Extracting user profiles...:   0%|          | 0/130519 [00:00<?, ?it/s]

# Recommend anime to any given user

In [11]:
def recommend_anime(user_profile, anime_df):
    # Get a list of all the anime representations
    anime_representations = anime_df.iloc[:, 3:].values
    anime_names = list(anime_df.title)
    
    # Compute the dot products for every user-item combination (single user but all items)
    similarities = []
    for anime in tqdm(anime_representations, desc = "Getting similarity measures"):
        similarities.append(np.dot(user_profile, anime))
    
    # Sort by similarity and get top 10 anime recommendations for this user
    ordered_sims = np.array(similarities).argsort()[-10:][::-1]
    
    similar_animes = [anime_names[x] for x in ordered_sims]
    return (similar_animes, [similarities[x] for x in ordered_sims])

In [12]:
all_users = list(user_profiles.keys())

In [47]:
# Sample a random user and look at the anime which he has rated
random_user = random.sample(all_users, 1)[0]

random_user_review = reviews_data[reviews_data.uid == random_user].reset_index(drop = True)
random_user_review

Unnamed: 0,uid,anime_uid,Mean_score
0,300971,37779,10


In [48]:
# Look at the recommendations which our engine is building
anime_recos = recommend_anime(user_profiles[random_user], anime_genre_map_df)
print(anime_recos)

Getting similarity measures:   0%|          | 0/16216 [00:00<?, ?it/s]

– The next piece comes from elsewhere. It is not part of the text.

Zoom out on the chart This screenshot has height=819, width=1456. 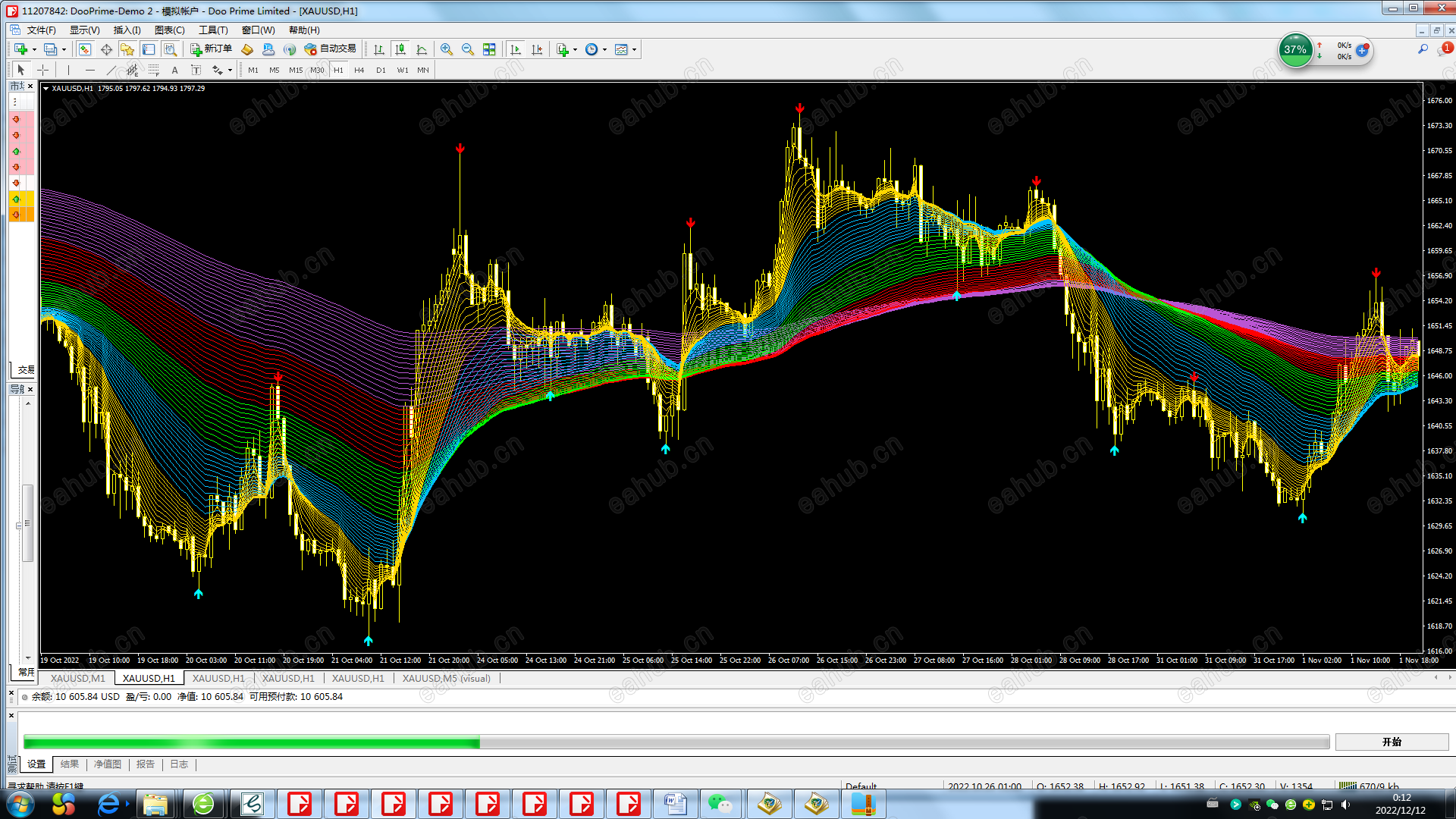tap(468, 49)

(['Yakusoku no Neverland', 'Yakusoku no Neverland 2nd Season', 'Higurashi no Naku Koro ni Kaku: Outbreak', 'Darkside Blues', 'Karakurizoushi Ayatsuri Sakon', 'Duan Nao 2', 'Paprika', 'Zankyou no Terror', 'Boogiepop wa Warawanai (2019)', 'Duan Nao'], [10.0, 9.128709291752768, 8.16496580927726, 8.16496580927726, 8.16496580927726, 8.16496580927726, 7.715167498104595, 7.0710678118654755, 7.0710678118654755, 7.0710678118654755])

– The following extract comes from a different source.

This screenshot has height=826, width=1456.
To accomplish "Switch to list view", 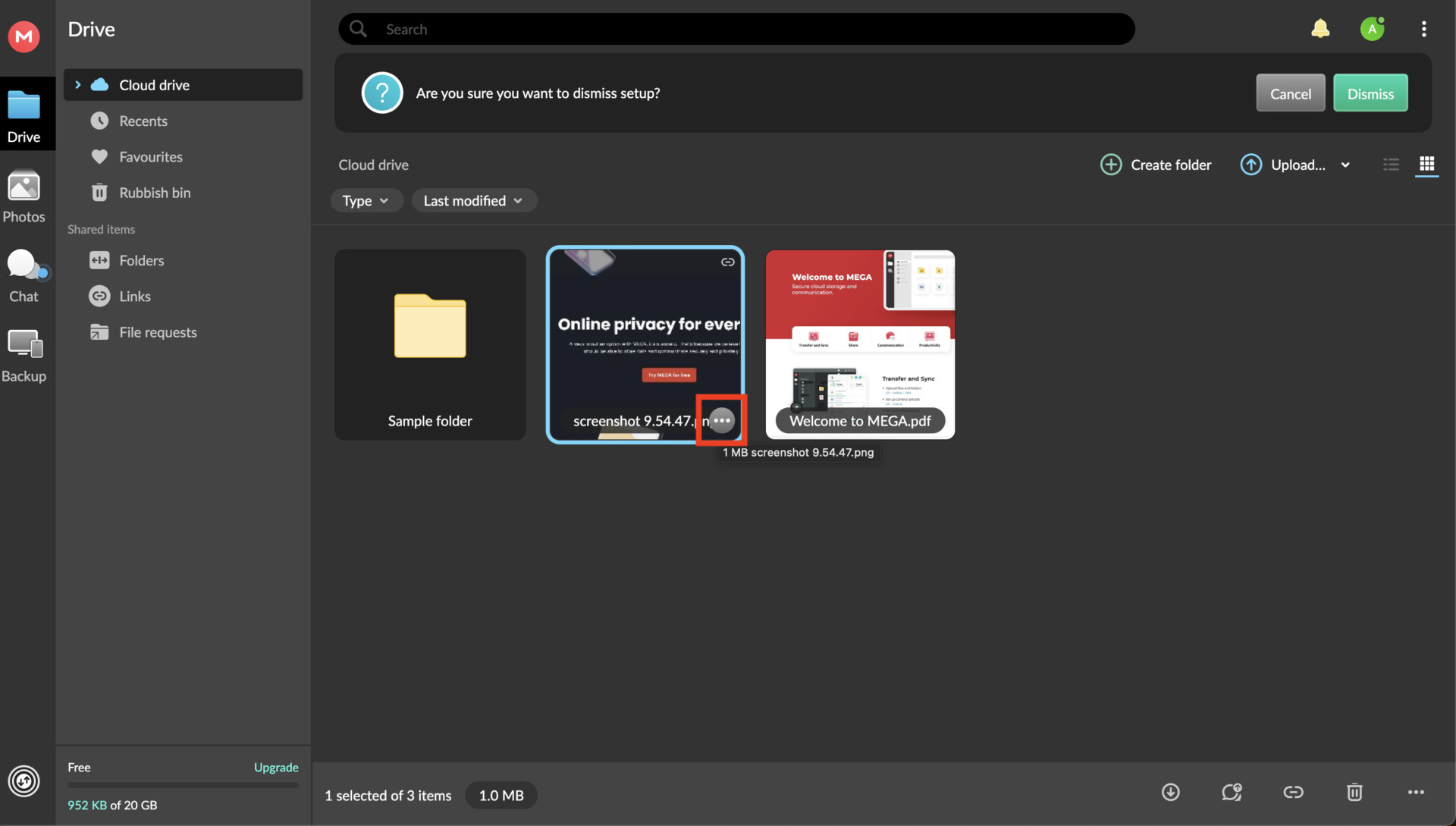I will point(1391,165).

A very important point to note here is that since the dataset contains data (users) which has only been rated once, that means we can't really draw conclusion about the liked movies when the user interaction has been below average or below par.

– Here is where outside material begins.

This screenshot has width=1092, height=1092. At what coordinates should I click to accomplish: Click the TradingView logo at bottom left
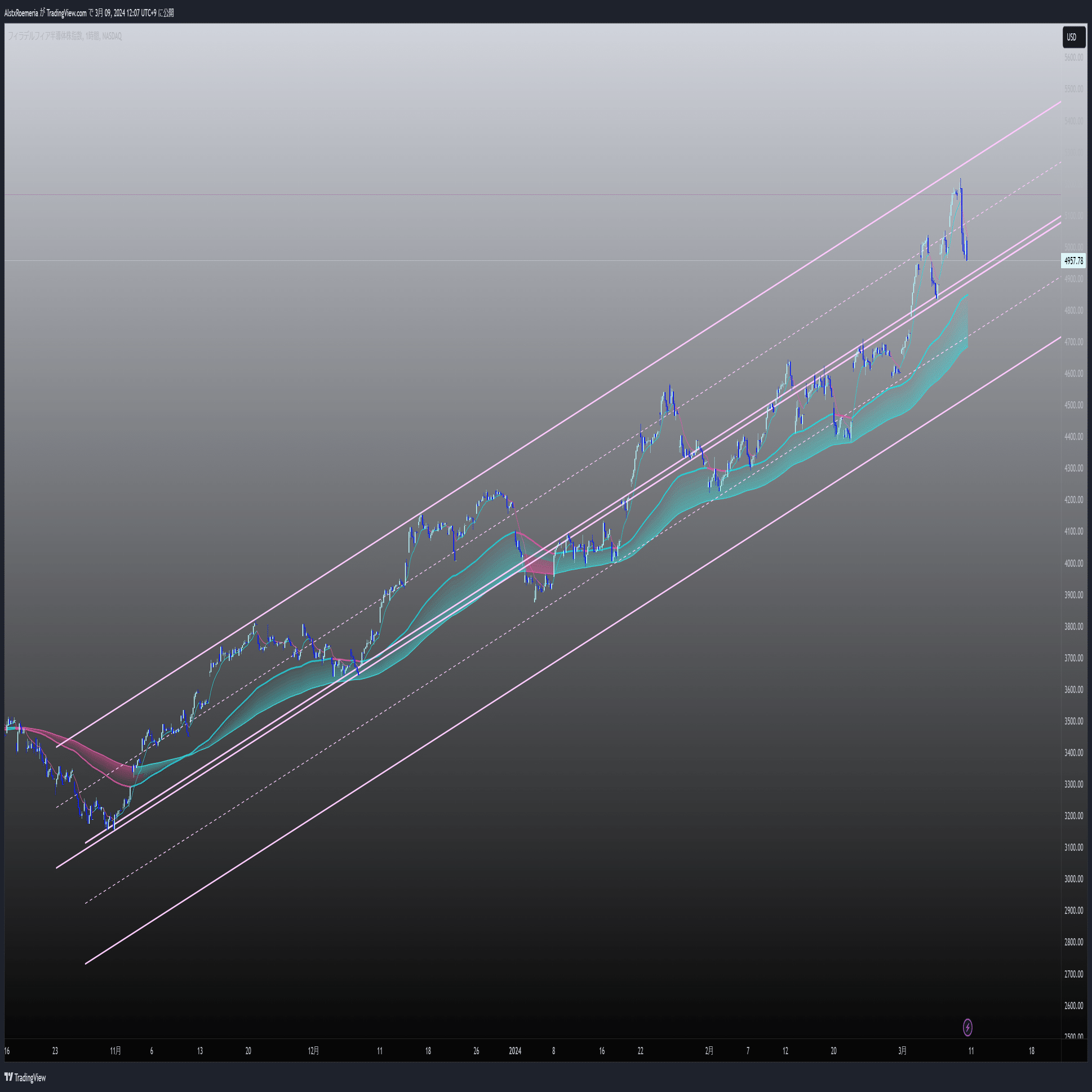point(25,1077)
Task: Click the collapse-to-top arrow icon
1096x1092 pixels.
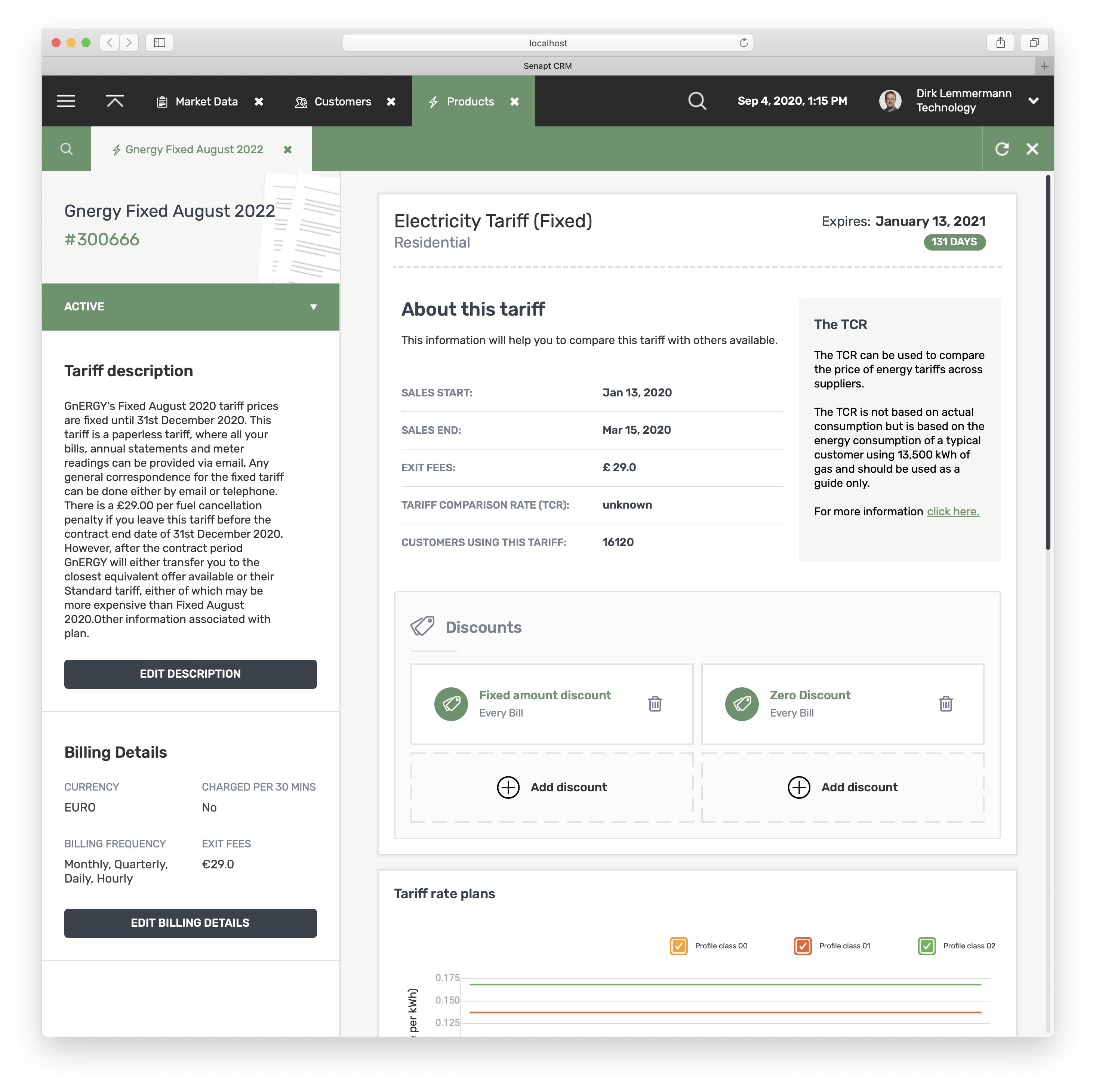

Since we have no idea about the liking of a user, we cannot recommend anything suitable with this simplistic model as we're not capturing concept relations like `comedy` might be opposite of `serious/thriller` etc.

# Adding numerical features into the mix

Every anime has some numerical features like episodes and average score for that anime. We can also factor in these as features in the representation of an anime feature vector.

But we shall normalize these before we do any kind of analysis because our genre features have been enforced in the `[0, 1]` range. And if we don't follow that convention, inadvertantly features which have a larger variance will get more preference; so we will `Normalize` them to restrict them in a 0-1 range.

Also, note that these could be good features since `episodes` gives a overview of how long/short a series is or if an anime is a moview or a series etc. and `score` gives an idea about the overall majority vote for the anime.

We can see that there's around `341 anime` with unknown scores and close to `492 anime` with unknown number of episodes. Considering that it's a very small fraction of our dataset `(<5%)`, we can mean impute these values since they're needed for the analysis.

In [36]:
anime_data["episodes"] = anime_data["episodes"].fillna(np.mean(anime_data["episodes"]))
anime_data["score"] = anime_data["score"].fillna(np.mean(anime_data["score"]))

In [37]:
numerical_df = anime_data[["title", "episodes", "score"]]
numerical_df["episodes"] = numerical_df.episodes / np.max(numerical_df.episodes)
numerical_df["score"] = numerical_df.episodes / np.max(numerical_df.score)
numerical_df.head(2)

Unnamed: 0,title,episodes,score
0,Haikyuu!! Second Season,0.008178,0.000886
1,Shigatsu wa Kimi no Uso,0.007197,0.00078


In [38]:
anime_genre_numerical_map_df = pd.merge(anime_genre_map_df, numerical_df, on = "title", how = "inner")

In [39]:
users = reviews_data.uid.unique()
num_genre_user_profiles = {}

for user in tqdm(users, desc = "Extracting user profiles..."):
    user_df = reviews_data[reviews_data.uid == user].reset_index(drop = True)
    num_genre_user_profiles[user] = create_user_profile(user_df, anime_genre_numerical_map_df)

Extracting user profiles...:   0%|          | 0/130519 [00:00<?, ?it/s]

In [49]:
# Look at the recommendations which our engine is building
anime_recos = recommend_anime(num_genre_user_profiles[random_user], anime_genre_numerical_map_df)
print(anime_recos)

Getting similarity measures:   0%|          | 0/16220 [00:00<?, ?it/s]

(['Yakusoku no Neverland', 'Yakusoku no Neverland 2nd Season', 'Karakurizoushi Ayatsuri Sakon', 'Duan Nao 2', 'Higurashi no Naku Koro ni Kaku: Outbreak', 'Darkside Blues', 'Paprika', 'Ergo Proxy', 'Boogiepop wa Warawanai (2019)', 'Duan Nao'], [10.000155897699143, 9.128860746043609, 8.165303587625404, 8.1651172635681, 8.16497880075219, 8.16497880075219, 7.715180489579523, 7.071366615788833, 7.07130165841419, 7.071275675464333])